Security Basics mailing list archives

Re: Verifying E-Mail Addresses


From: "Jeffrey F. Bloss" <jbloss () tampabay rr com>
Date: Tue, 14 Nov 2006 14:58:29 -0500

Will Yonker wrote:

I do recognize that somebody can enter a valid e-mail address that
does not belong to them, but we are trying to address one issue at
a time. At this point we are just trying to prevent people who
give us "dude () dude com" from getting on to our network.

I agree, you really should require a working email address that they
have access to.  I would say your best bet would be to use the same
sort of verification that most email lists use.  You could easily
automate the whole thing.  It could go something like this:

The user turns on his PC and you assign him all the right DHCP info.
He then opens his browser and is directed to your login page.
He then has to enter his email address if he needs to create an
account. Then you send him an email with the password.

<snippage>

Unless you've already granted at least some level of the access you're
trying to control, how would the potential user receive the email? :)

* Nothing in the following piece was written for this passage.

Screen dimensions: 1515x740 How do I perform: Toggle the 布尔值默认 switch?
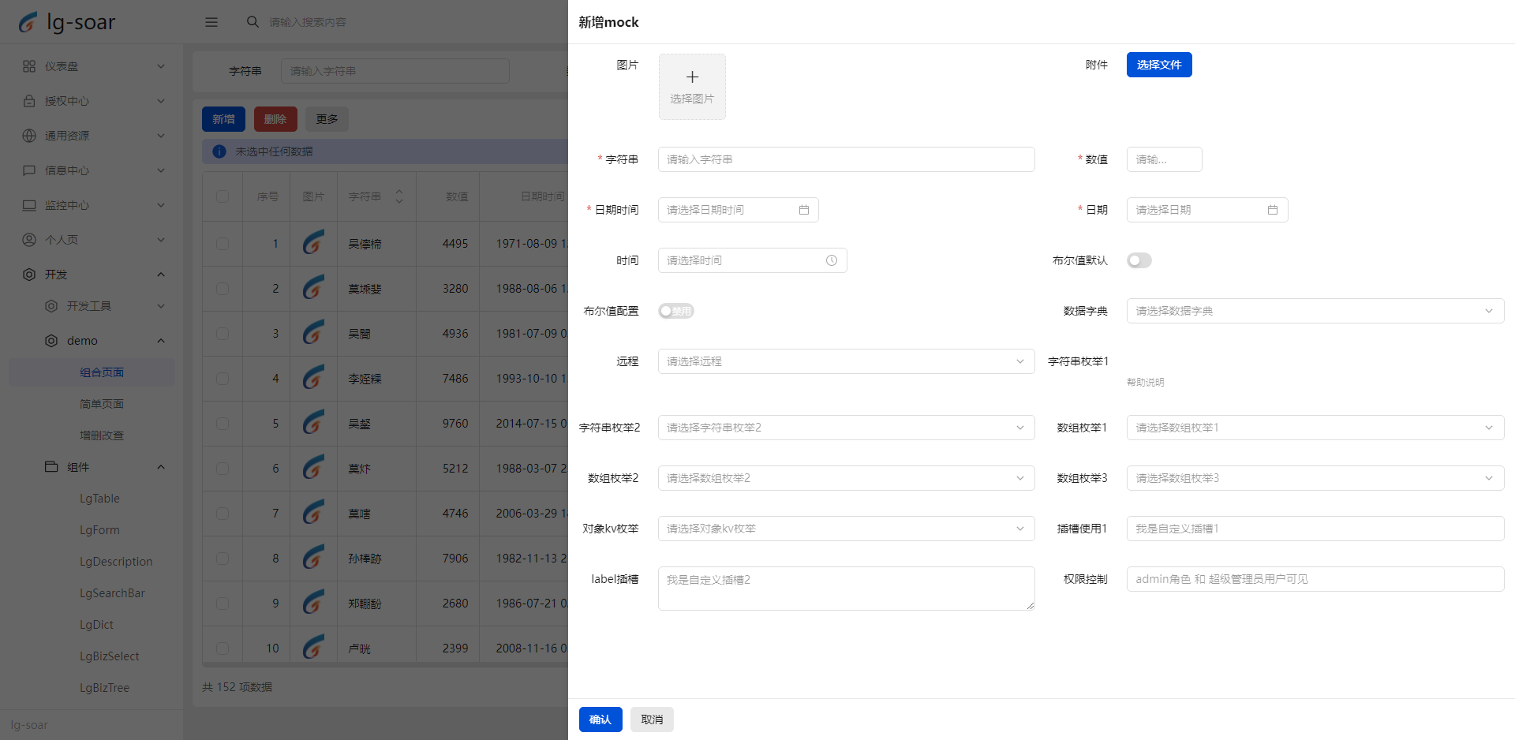pos(1139,260)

Wasn't this scenario basically a municipal/public access point trying
to at least in some way validate prospective users? Unless this is
implemented as a subscription service where the user can "go home and
get the password" when it's issued, it won't easily work.

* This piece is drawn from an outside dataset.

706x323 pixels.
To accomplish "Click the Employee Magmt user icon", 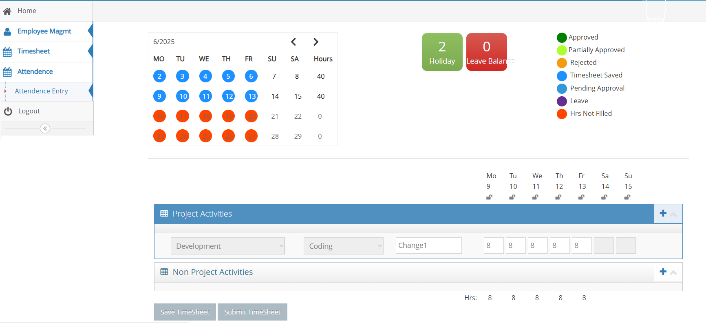I will 7,31.

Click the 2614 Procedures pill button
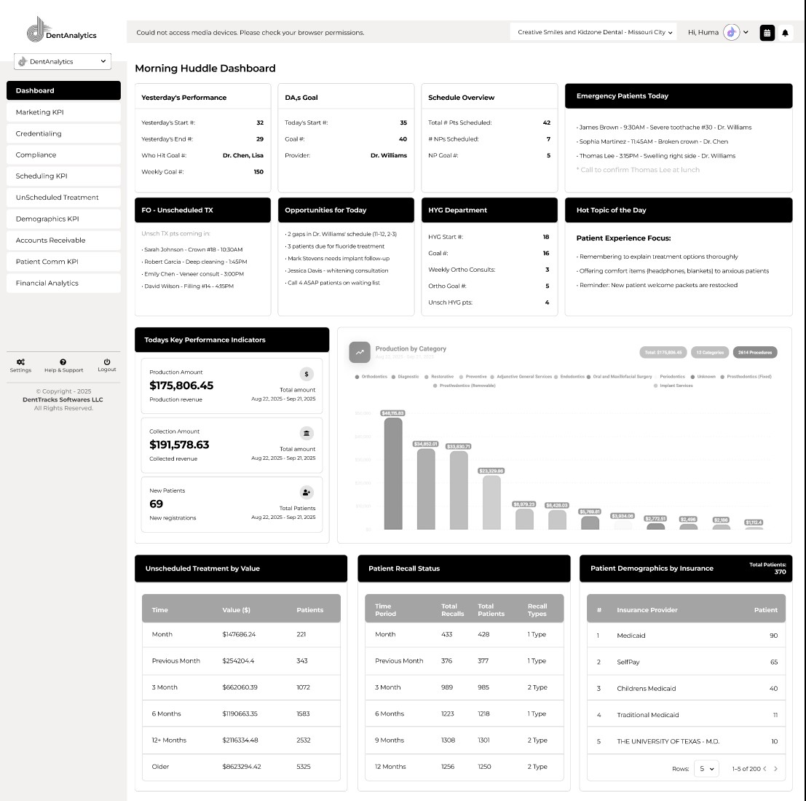click(755, 352)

You can't send it to them via the web interface or any other webmail, or
you've pretty much eviscerated the whole process. If you let them have
limited access to certain resources so they can get their
"challenge/response" email from an account outside your control you're
not only dealing with the nightmare of managing that resource, but
opening yourself up to an easy circumvention of all your hard work by
people using disposable email accounts like Pookmail, Jetable,
Spamgourmet, some "bot" machine in New Jersey, their Siberian hacker
friend's private server on a roving DynDNS enabled box that's hooked up
to some flaky cafe WiFi just for today, etc...

-- 
Hand crafted on 14 November, 2006 at 14:53:23 EST using
only the finest domestic and imported ASCII.

Abandon the search for truth; settle for a good fantasy.